After the Senate on Monday rejected a House-passed motion to enter a conference between the two chambers on the Department of Homeland Security (DHS) funding issue, the House Republican leadership were almost running out of options. Congressional Democratic leadership had earlier warned that Democrats would go great lengths to block any new moves by the Republicans.

A temporary seven-day DHS extension funding bill hastily passed the Congress Friday, two hours before a partial DHS shutdown began.

Boehner said a DHS shutdown would be harmful to national security.

"With more active threats coming into the homeland, I don't believe that's an option," he said. "Imagine if another terrorist attack hits the United States."

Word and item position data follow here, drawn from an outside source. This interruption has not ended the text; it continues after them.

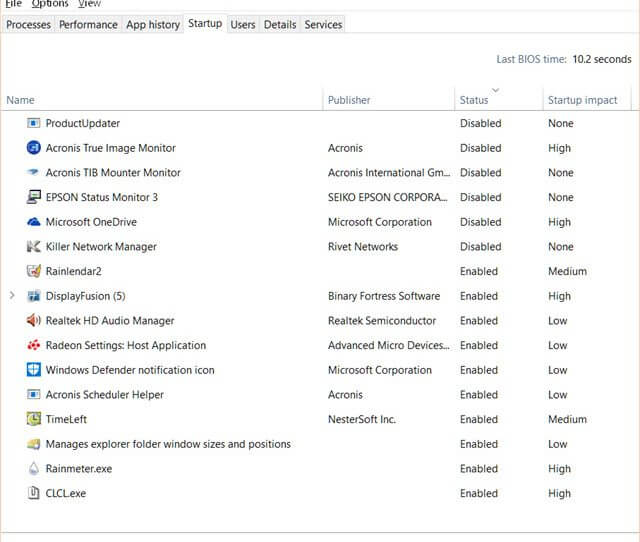
Task: Select the EPSON Status Monitor 3 icon
Action: coord(33,197)
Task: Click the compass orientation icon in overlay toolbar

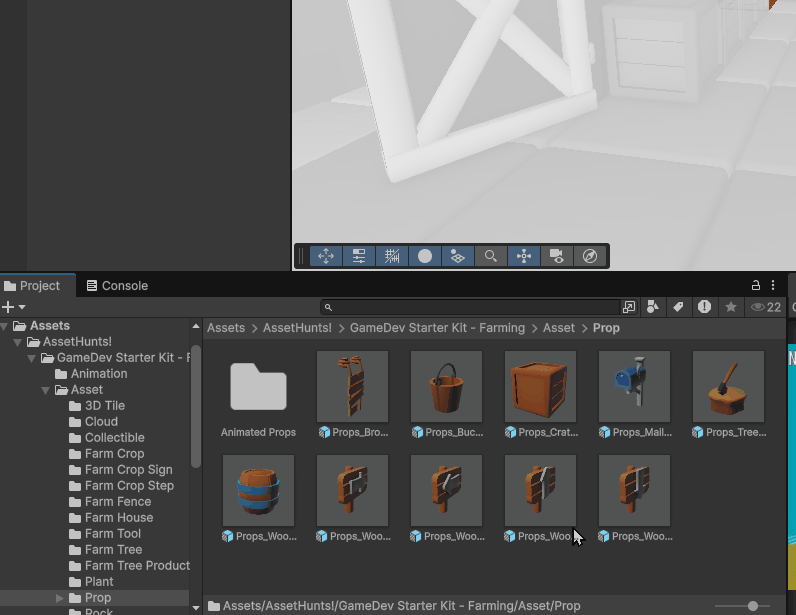Action: (590, 256)
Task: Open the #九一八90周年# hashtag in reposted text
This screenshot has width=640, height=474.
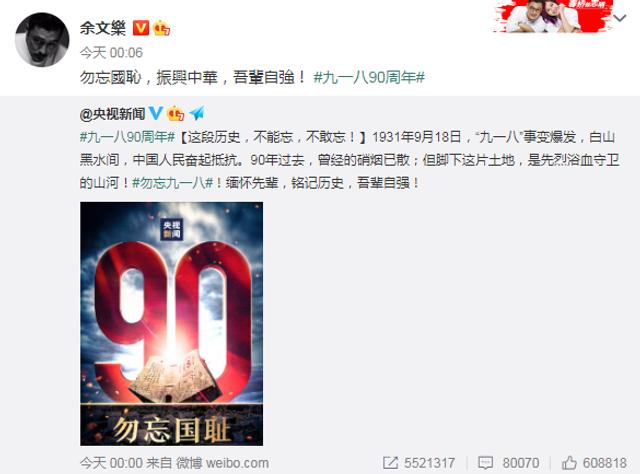Action: click(128, 137)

Boehner's announcement Tuesday was the major change of course for the House Republican leadership, whose own DHS funding bill caused a serious gridlock in the Senate, where Democrats demanded a clean DHS funding bill that contained no provisions to attack President Barack Obama's contested 2014 immigration policies.

To break the stalemate in the Senate, Senate Majority Leader Mitch McConnell on Feb. 24 offered a clean DHS funding bill but was criticized by his own Republican colleagues in the Congress.

Unlike Congressional Democrats, who are united in their fight to block the passing of any funding bill that also attacks Obama's immigration policies, divisions emerged among Republicans on the issue during the almost month-long partisan DHS funding fight.

After a federal judge recently ruled an injunction against Obama's 2014 immigration executive actions, a growing number of Senate Republicans urged their party leaders to grasp the escape hatch from the gridlock and left Obama's executive actions to the courts to handle.

The federal court order, however, also made conservative Republicans in the House harden their stance to address what they see as a power overreach by Obama in his last year's unilateral move to launch immigration policies that would shield as many as 5 million illegal immigrants from deportation.